La CFDT espère également associer à cette nouvelle définition de l’encadrement des droits spécifiques comme la garantie d’une marge de manœuvre dans les décisions prises au sein des entreprises, un droit d’expression, un droit d’alerte, un droit de retrait, un droit à la démission légitime. À défaut d’accord d’ici au 31 décembre 2018, les dispositions de la convention de 1947 continueront de s’appliquer. La notion d’encadrement ne disparaîtrait donc pas, même si, déplore la CFDT, « continuer à définir la fonction de cadre uniquement via les cotisations spécifiques (Apec, prévoyance) serait extrêmement réducteur et ne tiendrait pas compte de la réalité de la fonction ».
Les cotisations
Les cotisations de retraite complémentaire seront calculées sur deux tranches pour tous les salariés, cadres ou non-cadres. La première tranche correspond au plafond de sécurité sociale, la seconde tranche touche toutes les sommes supérieures au plafond de sécurité sociale, jusqu’à 8 plafonds de sécurité sociale. La tranche C des cadres disparaît et la tranche 2 des non-cadres n’est plus limitée à 3 plafonds de sécurité sociale.
Fin de la GMP
Comme son nom l’indique, la GMP (garantie minimale de points) 2018 permet de garantir l’acquisition de points de retraite complémentaire, sur une année, pour les salariés cadres et assimilés dont le revenu ne dépasse pas un certain seuil de salaire dit « charnière ».
Actuellement, les cadres ou les AM dont le salaire est inférieur ou légèrement supérieur au PMSS (3.664,82 euros bruts par mois en 2018) bénéficient d’une garantie minimale des points (GMP). La GMP permet, via une cotisation forfaitaire, 120 points Agirc par an pour un temps complet (au prorata pour un temps partiel).
Plus de GMP, mais une CEG
La GMP sera supprimée. En revanche, les droits acquis seront préservés. Mais pour financer les pensions actuelles et à venir issues de la GMP jusqu’à leur extinction, une contribution d’équilibre général (CEG) de 2,15% sur la tranche 1 et de 2,70% sur la tranche 2 va être mise en place. Cette CEG, qui sera également versée par les non-cadres, va aussi remplacer la cotisation pour l’Association pour la gestion du fonds de financement (AGFF), l’organisme en charge du financement des retraites complémentaires liquidées sans minoration avant 67 ans.

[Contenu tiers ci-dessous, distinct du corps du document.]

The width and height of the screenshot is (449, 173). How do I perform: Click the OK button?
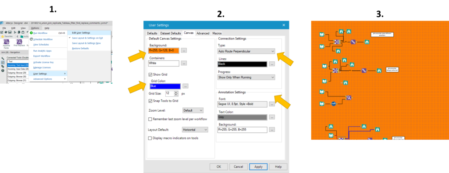point(218,167)
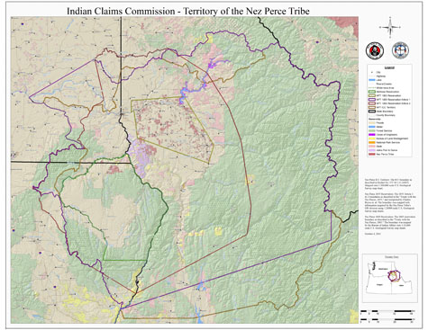Image resolution: width=428 pixels, height=330 pixels.
Task: Click the black State Boundary legend symbol
Action: [x=372, y=111]
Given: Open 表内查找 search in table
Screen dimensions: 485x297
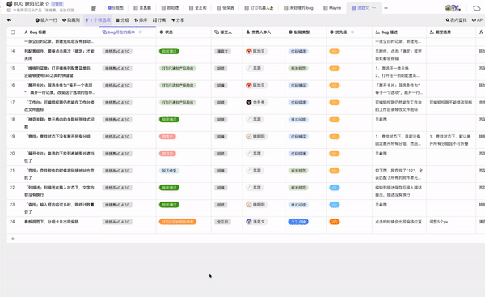Looking at the screenshot, I should click(x=456, y=20).
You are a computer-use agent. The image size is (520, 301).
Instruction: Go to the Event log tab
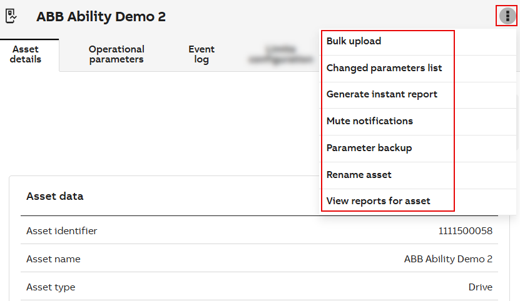click(201, 54)
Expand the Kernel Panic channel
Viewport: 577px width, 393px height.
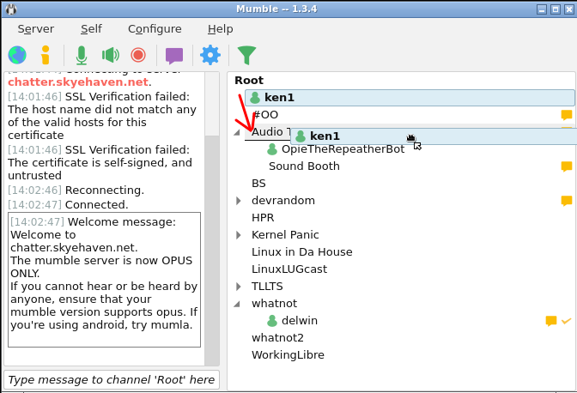239,235
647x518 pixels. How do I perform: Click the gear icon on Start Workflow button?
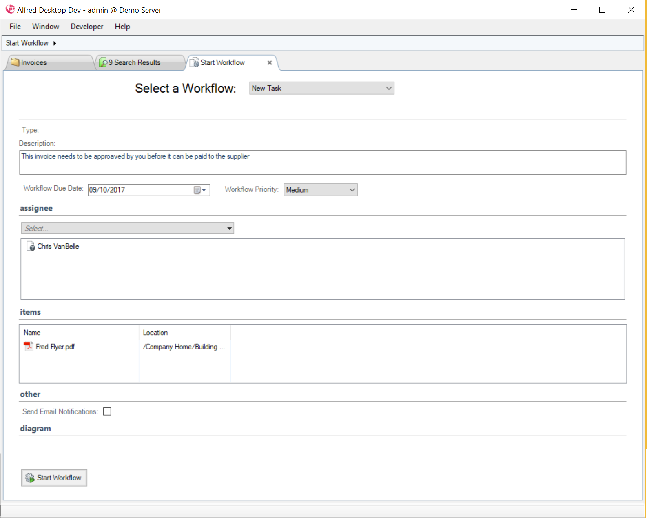point(30,478)
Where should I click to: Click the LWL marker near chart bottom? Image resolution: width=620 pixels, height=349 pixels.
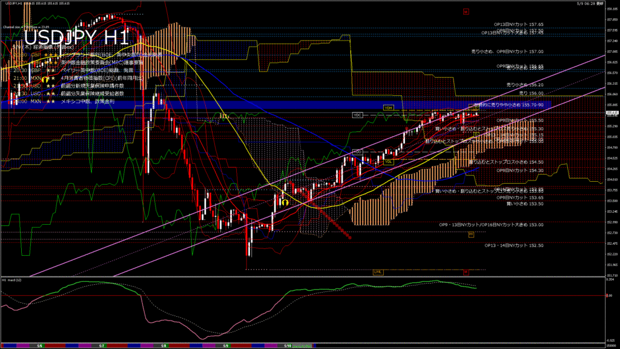click(x=378, y=272)

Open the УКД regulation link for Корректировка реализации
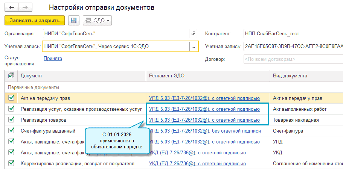[197, 163]
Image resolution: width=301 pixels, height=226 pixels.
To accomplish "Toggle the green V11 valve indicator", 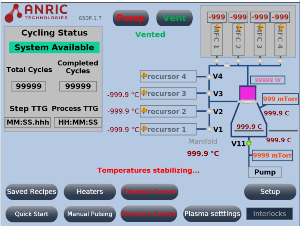I will (249, 143).
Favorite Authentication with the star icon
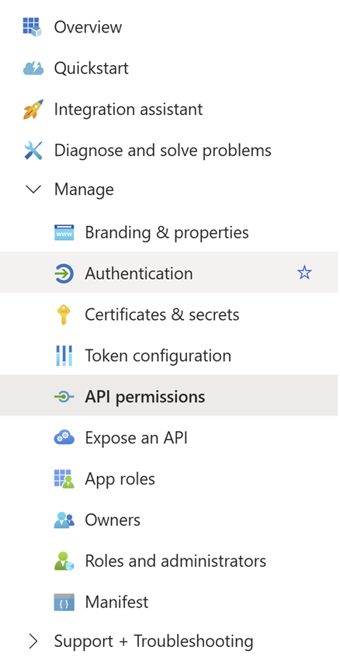340x671 pixels. [304, 272]
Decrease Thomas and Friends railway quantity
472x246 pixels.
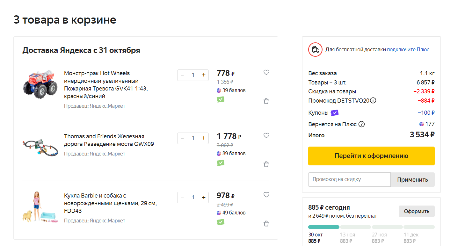pos(182,138)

Une CET sur l’ensemble des salaires
Par ailleurs, la contribution exceptionnelle et temporaire (CET) de 0,35%, aujourd’hui payée uniquement par les cadres et destinée à résorber le déficit de l’Agirc, va être transformée en 2019 en contribution d’équilibre technique (CET) également de 0,35%, mais cette fois-ci assujettie à l’ensemble des salariés à compter du premier euro dès lors que la rémunération excède la tranche 2.
Un taux d’appel de cotisation de 125% à 127%.
Enfin, une augmentation des cotisations de retraite proviendra de l’augmentation des taux d’appel qui passent de 125% à 127%. Cette augmentation se fera sans bénéfice de points supplémentaires pour les cotisants.
La répartition entre la part salariale et la part patronale reste fixée à 40/60.
La CFDT AG2R étudie actuellement l’impact des nouvelles cotisations à la fois sur la fiche de paie du salarié, sur les cotisations globales que paie l’entreprise, mais aussi sur les droits du salarié. Ainsi la fin de la GMP pour de nombreux salariés du GIE aura des conséquences…
Lors des négociations annuelles obligatoires, la CFDT entend bien poser les problèmes sur la table.